Reputation: 101
with the help of some wonderful people around here, I was able to generate my first box plots in seaborn. I have 2 separate seaborn plots that show two comparisons from an excel sheet. What I want to do now is present both the data comparisons (what is shown in the 2 columns below) on the same plot, essentially creating a grouped boxplot. I tried to convert the data to dataframes, concat, and melt it, but was unsuccessful. I am pretty new to python, so I was wondering if you all could help me out. Below is what I have for code.
import pandas as pd
import numpy as np
import xlrd
import matplotlib.pyplot as plt
import seaborn as sns
%matplotlib inline
from pandas import ExcelWriter
from pandas import ExcelFile
from pandas import DataFrame
excel_file = 'Project File Merger.xlsm'
list_dfs = []
xls = xlrd.open_workbook(excel_file,on_demand=True)
sheet_names = xls.sheet_names()
d_data = {}
for i, sheet_name in enumerate(xls.sheet_names()):
df = pd.read_excel(excel_file,sheet_name)
d_data[sheet_names[i]] = df.loc[:,['HMB','PSPPM']]

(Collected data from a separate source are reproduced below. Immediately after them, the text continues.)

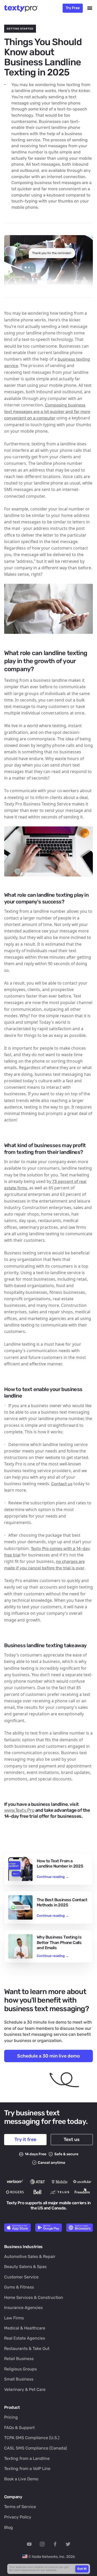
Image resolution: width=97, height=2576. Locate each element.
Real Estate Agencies (24, 2338)
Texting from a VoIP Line (27, 2468)
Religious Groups (20, 2369)
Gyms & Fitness (19, 2287)
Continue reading (53, 1877)
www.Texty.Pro (19, 1810)
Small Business (18, 2379)
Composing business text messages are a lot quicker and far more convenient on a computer (47, 412)
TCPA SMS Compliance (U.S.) (31, 2437)
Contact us (61, 1483)
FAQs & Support (19, 2427)
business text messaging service (36, 2034)
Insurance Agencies (23, 2307)
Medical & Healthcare (24, 2328)
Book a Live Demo (21, 2478)
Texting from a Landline (27, 2458)
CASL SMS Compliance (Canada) (35, 2448)
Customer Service (21, 2277)
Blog (8, 2527)
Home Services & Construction (33, 2297)
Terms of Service (20, 2506)
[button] (90, 8)
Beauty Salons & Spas (25, 2266)
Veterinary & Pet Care (25, 2389)
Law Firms (14, 2317)
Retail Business (19, 2358)
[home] (22, 8)
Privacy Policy (17, 2517)
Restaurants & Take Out (26, 2348)
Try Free (73, 8)
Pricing (11, 2417)
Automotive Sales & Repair (29, 2256)
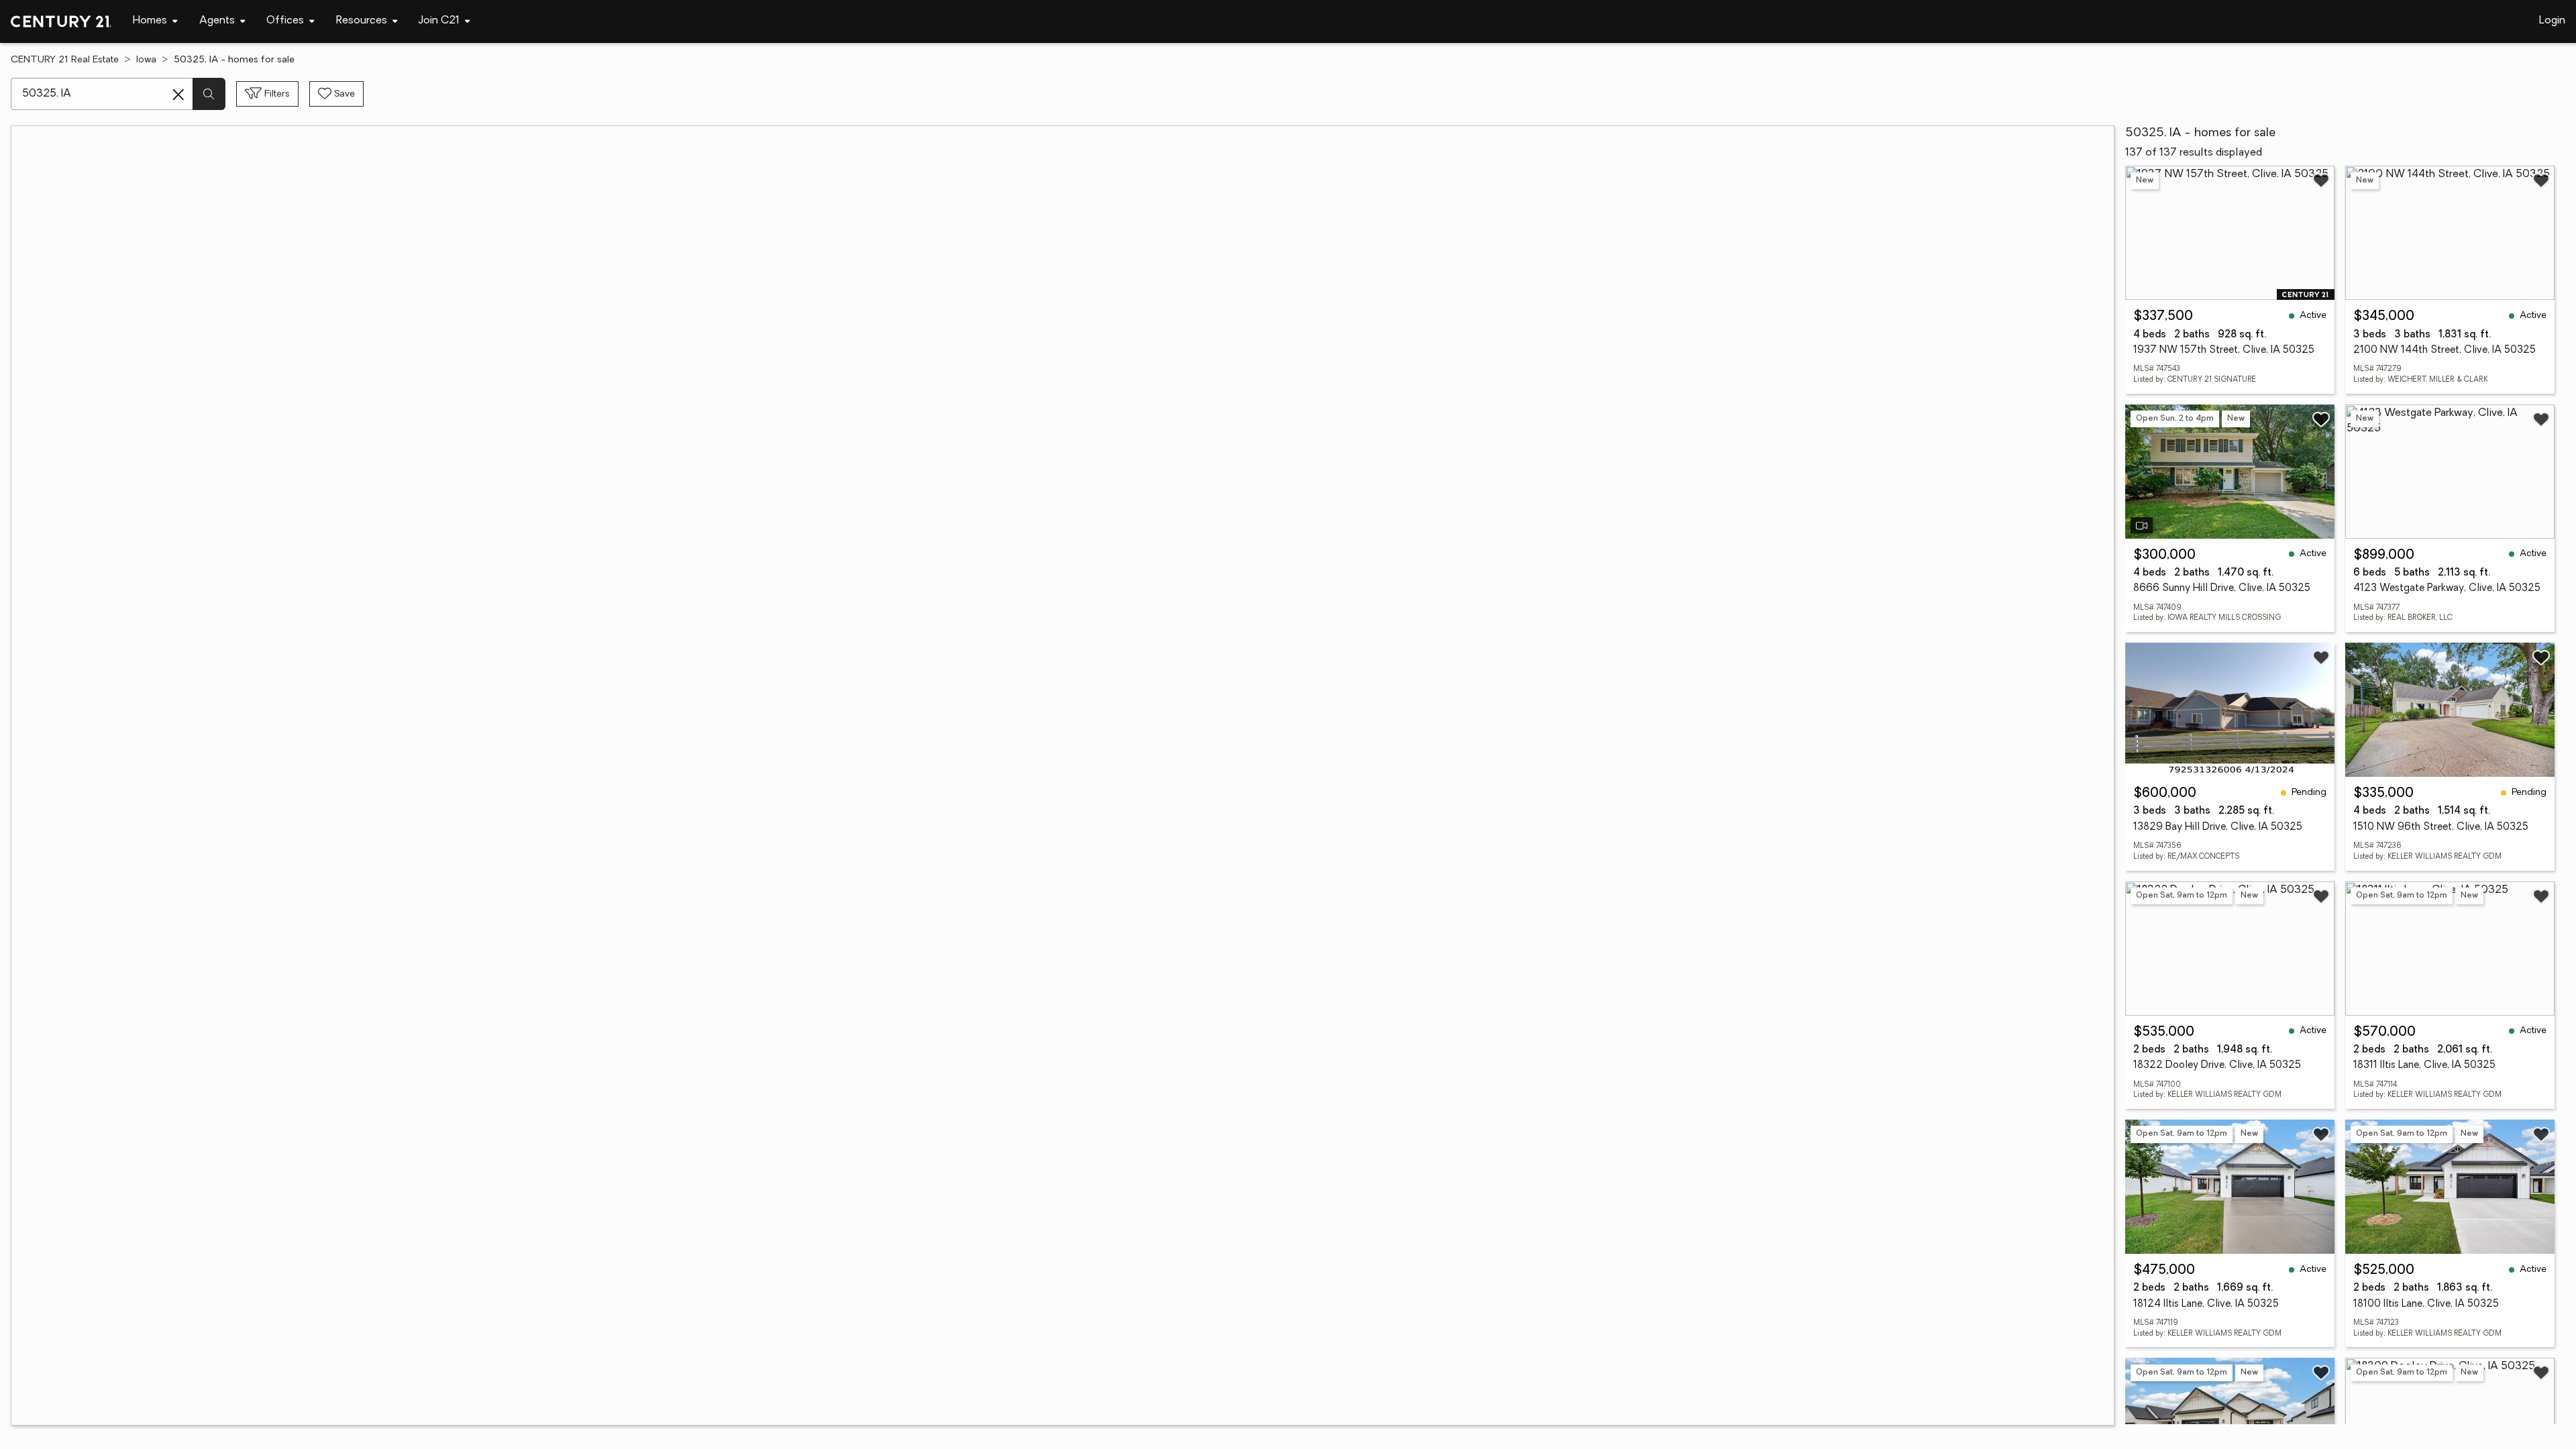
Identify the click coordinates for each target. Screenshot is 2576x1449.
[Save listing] (2321, 180)
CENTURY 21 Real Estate (65, 60)
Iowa (146, 60)
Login (2552, 20)
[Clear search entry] (178, 94)
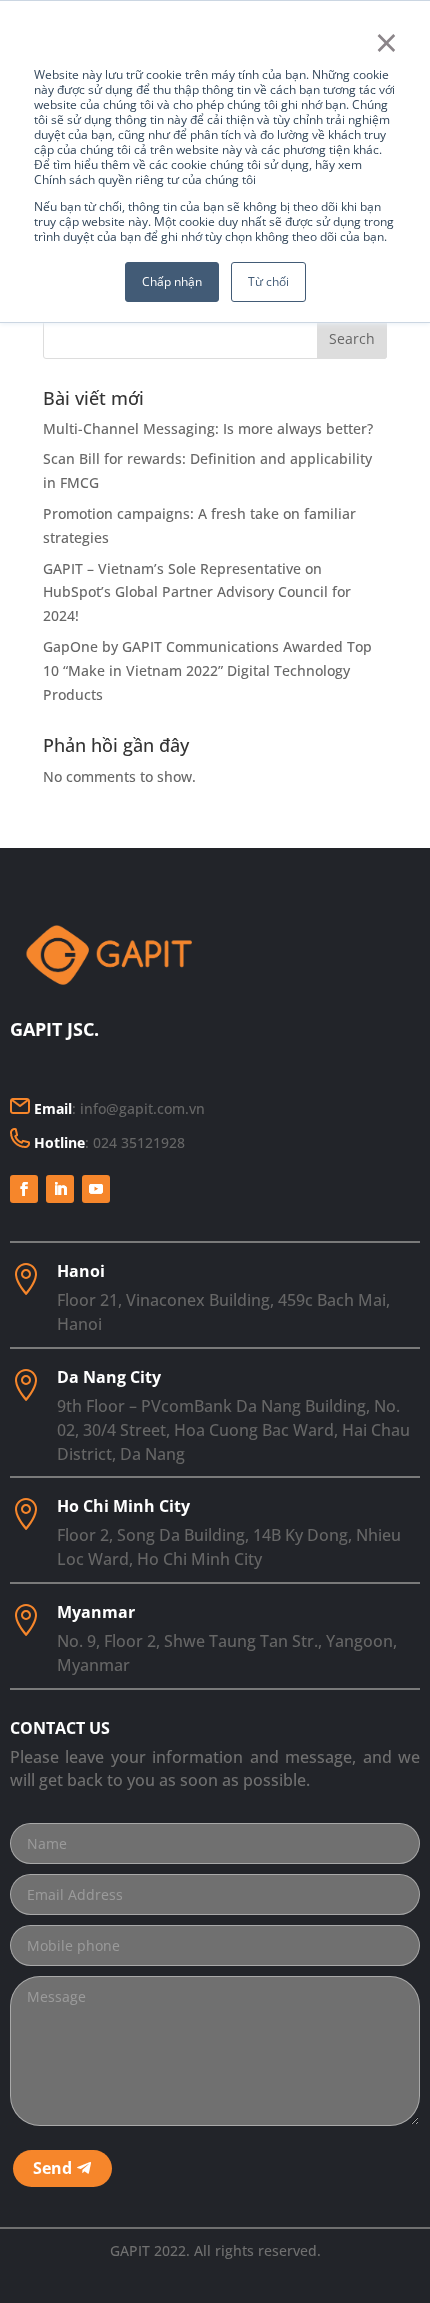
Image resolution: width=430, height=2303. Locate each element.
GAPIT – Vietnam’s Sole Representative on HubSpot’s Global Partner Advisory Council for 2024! (197, 592)
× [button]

keys = list(d_data.keys())
values_list1 = list(d_data.values())
print(keys[0])
print(values_list1[0])
Which returns
Check1.xlsm
HMB PSPPM
0 0.141005 0.429498
1 0.141005 0.429498
2 0.066071 0.706797
3 NaN 0.080378
4 0.045815 0.004076
5 NaN 0.630156
6 NaN 0.723957
7 NaN 0.712118
8 0.391531 0.791329
9 0.036823 0.506834
10 0.391531 0.791329
Now this is where I am stuck. I have a values_list that has 17 element (one for each sheet in the excel file). I would like the data from each sheet to be grouped together. I think I might be running into a problem because there are 2 columns in each list element? Any suggestions would be appreciated!
Upvotes: 0
Views: 623
Reputation: 40667
I'm not entirely sure to understand your problem fully, in particular in relation to boxplots. But, as far as I understand, you have a dictionary with the name of your excel sheets as the keys, and a DataFrame as the value. And you want to merge all these DataFrame into a single one so you can plot all the values together?
If that's correct, then a simple pd.concat
can accept a dictionary and generate a new DataFrame with the keys as indexes. You can then use reset_index()
to flatten out the DataFrame:
new_df = pd.concat(d_data).reset_index()
After that, I don't know how you want to draw your boxplot, but you could for example draw the values of one of your column in each of the sheets:
sns.boxplot(x='level_0', y='HMB', data=new_df)
Upvotes: 1